There is limited research into treatment for sleep disturbance in MPS III. Given the abnormalities in diurnal melatonin concentration, exogenous melatonin is often the pharmacological treatment of choice, with some level of effectiveness reported by parents in approximately 70 % of individuals with MPS III [31]. In this study [31], 60 % of families also reported some degree of success with behavioural strategies although only 37 % of the overall sample had tried a behavioural intervention. There is therefore undoubtedly scope for further research into the acceptability and effectiveness of behavioural intervention for sleep in MPS III. Finding effective treatment is critical given that sleep disturbance has a major impact on individuals with MPS III and their families. Parents report disrupted sleep patterns for the whole family [29], and both parents and clinicians have described associations between sleep difficulties and increased daytime challenging behaviour in children with MPS III [31,34]. Sleep disturbance places extra strain on parents who are already coming to terms with their child’s diagnosis and its emotional, social and financial burdens.

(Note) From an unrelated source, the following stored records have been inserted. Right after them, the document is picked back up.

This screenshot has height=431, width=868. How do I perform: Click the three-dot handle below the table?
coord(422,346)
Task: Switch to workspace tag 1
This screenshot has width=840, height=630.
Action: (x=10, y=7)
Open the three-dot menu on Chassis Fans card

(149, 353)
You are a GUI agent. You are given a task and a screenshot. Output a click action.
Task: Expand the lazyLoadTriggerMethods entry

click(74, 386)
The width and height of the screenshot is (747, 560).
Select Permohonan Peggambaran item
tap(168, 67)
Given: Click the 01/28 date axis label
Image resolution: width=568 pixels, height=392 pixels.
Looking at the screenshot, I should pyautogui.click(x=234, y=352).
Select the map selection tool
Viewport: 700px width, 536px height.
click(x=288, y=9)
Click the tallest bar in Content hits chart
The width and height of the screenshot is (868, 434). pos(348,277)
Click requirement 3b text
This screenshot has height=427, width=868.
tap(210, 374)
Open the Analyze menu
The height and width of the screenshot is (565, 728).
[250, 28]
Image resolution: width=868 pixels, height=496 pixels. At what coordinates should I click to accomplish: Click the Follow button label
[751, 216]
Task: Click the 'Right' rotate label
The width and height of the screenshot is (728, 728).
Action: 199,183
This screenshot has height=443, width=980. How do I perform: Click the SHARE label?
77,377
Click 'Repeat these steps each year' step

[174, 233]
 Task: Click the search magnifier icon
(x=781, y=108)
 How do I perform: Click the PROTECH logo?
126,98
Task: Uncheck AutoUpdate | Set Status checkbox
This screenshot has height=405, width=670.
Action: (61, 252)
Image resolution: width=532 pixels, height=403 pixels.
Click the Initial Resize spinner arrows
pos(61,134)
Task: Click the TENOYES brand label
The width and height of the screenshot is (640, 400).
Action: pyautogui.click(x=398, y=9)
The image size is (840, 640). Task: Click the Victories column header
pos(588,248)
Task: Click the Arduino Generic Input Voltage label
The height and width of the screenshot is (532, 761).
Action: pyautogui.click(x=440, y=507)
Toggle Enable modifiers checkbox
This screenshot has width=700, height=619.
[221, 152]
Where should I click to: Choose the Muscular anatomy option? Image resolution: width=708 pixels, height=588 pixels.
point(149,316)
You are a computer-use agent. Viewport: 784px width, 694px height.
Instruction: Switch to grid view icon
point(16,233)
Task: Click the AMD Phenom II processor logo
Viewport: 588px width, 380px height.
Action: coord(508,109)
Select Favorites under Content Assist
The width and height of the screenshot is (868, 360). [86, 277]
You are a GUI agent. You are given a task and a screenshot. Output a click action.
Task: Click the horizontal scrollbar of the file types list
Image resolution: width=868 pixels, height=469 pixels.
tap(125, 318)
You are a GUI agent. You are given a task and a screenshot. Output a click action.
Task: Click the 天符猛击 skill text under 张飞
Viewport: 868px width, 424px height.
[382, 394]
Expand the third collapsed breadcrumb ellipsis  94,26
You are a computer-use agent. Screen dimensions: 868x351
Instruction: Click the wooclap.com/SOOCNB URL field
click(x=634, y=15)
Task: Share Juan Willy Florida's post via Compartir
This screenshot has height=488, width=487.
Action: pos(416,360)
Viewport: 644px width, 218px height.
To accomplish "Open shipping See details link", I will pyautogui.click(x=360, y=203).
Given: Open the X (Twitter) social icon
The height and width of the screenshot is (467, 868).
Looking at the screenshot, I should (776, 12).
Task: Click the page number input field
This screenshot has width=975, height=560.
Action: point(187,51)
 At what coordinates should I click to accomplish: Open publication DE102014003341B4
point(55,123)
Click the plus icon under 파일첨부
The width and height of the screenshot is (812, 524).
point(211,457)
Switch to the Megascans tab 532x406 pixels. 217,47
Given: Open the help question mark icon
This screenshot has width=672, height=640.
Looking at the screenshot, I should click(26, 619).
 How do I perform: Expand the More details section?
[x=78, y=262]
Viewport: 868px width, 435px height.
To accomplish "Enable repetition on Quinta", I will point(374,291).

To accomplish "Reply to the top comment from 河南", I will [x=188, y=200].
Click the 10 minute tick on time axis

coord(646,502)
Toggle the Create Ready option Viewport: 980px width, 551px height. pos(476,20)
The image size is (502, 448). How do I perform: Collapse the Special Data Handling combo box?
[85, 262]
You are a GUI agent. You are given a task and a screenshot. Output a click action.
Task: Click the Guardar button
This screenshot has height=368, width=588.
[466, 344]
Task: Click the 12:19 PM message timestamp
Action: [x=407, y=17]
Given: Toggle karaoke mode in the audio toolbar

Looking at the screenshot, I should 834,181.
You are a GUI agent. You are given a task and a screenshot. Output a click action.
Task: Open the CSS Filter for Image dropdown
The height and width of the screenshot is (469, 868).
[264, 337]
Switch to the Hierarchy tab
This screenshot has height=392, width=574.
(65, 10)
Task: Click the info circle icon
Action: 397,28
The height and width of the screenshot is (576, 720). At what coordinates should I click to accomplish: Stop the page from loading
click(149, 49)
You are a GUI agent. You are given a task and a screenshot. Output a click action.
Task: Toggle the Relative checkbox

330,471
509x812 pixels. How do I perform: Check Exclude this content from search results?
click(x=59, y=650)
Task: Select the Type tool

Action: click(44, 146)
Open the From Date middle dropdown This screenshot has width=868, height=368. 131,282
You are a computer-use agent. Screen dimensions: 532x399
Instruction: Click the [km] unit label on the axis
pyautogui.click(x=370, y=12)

Previous research has indicated that parents of children with MPS III experience clinically significant levels of depression and anxiety [39, 40]. There are, therefore, significant clinical implications for families if an increased understanding of sleep and circadian rhythmicity in MPS III results in tailored, effective interventions.

Aims and hypotheses

This study formed part of a wider investigation into MPS III undertaken at the University of Manchester in conjunction with the Department of Genetic Medicine, St Mary’s Hospital, Manchester. This paper presents additional analysis of the data published by Mahon et al. [33]. The primary aim was to specifically examine parameters of circadian rhythm functioning related to the activity/rest cycle in children with MPS III through the use of objective actigraphic assessment. It was hypothesised that children with MPS III would exhibit a significantly different pattern of circadian functioning, compared to typically developing (TD) controls.

Methods

The National Research Ethics Service North West-Lancaster Research Ethics Committee approved the research protocol.

Participants

Ten families of children with MPS III expressed an interest in participating; however, two families were subsequently withdrawn from the study due to technical problems with actigraphic recording and one child’s additional health complications. Consequently, eight children with MPS III took part in the study: five males and three females, aged 2–15 years (mean = 9 years 3 months, SD = 4.86). Individual demographic information is presented in Table 1. All children had a diagnosis of MPS III subtype A or B. Diagnosis was verified through urine/specific-enzyme analysis, and the presence of sleep disturbance was not a prerequisite to participation. Exclusion criteria were as follows: (i) concurrent involvement in an enzyme replacement study, (ii) previous bone marrow transplant, (iii) serious disease affecting another organ, or (iv) child considered near the end of life. The two eldest children with MPS III subtype A had epilepsy. Older children were prescribed more medications, including medication for sleep (melatonin, chloral hydrate, zopiclone). Given the established effect of exogenous melatonin on circadian rhythmicity [41], this treatment was discontinued 2 weeks prior to data collection. All other medication was unchanged throughout data collection. Previous interventions for sleep had been attempted for four children with MPS III (including melatonin, herbal medication and behavioural techniques) with limited effectiveness as reported by parents. Eight children, four males and four females, aged 3–15 years (mean = 8 years 7 months, SD = 4.85) formed an age-matched (within 1 year), TD control group. These children were not taking any medication and did not have developmental disability, neurological disorder, brain injury, sleep disorder or mental health difficulties.
Table 1

Demographic information of MPS III participants

Participant ID

Sex

Age (years)

MPS III subtype

Ethnicity

Current medication/intervention (effectivenessa)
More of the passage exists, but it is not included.